Blank ammunition has a cartridge that when fired produces realistic effects such as noise, smoke, a muzzle flash and recoil; they contain gunpowder but do not have a bullet. To achieve a desired visual effect, the amount of gunpowder used may vary, sometimes using more than a regular live round.

Dummy rounds are replicas that may be used if the chambered bullets in the cylinder of a revolver are visible to the camera. They can be constructed from pre-used live rounds or be moulded from resin.

==Gun safety==
In the interest of safety, the use of prop firearms is strictly regulated. Besides legal requirements, industry standards and guidelines have been set. The weapons master or armorer, a position that prior to the 1980s was handled by the prop master, is responsible for making sure these regulations are followed. The armorer may undertake the training of the actors and is present at the set while they are used. They are in charge of the loading, handling, preparation and testing of the firearm to be used as a prop.

Blanks expel gunpowder and hot gases out of the front of the barrel in a cone shape.

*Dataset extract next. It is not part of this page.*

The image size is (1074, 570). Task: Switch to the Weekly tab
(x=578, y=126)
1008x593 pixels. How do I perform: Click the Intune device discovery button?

This is harmless at longer ranges, but even without a projectile, the burning flame and debris from burned and unburned flakes of gunpowder create a very real hazard at close distances and can be lethal if the muzzle becomes blocked with debris.

If the gun is aimed towards the camera during filming extra precautions are taken to protect the film crew, such as perspex screening, eye protection or remote operation of the camera.

Computer-generated imagery (CGI) can produce effects that mimic the noise and smoke of a firing gun. This has increasingly replaced the use of prop guns with blanks as a safe alternative.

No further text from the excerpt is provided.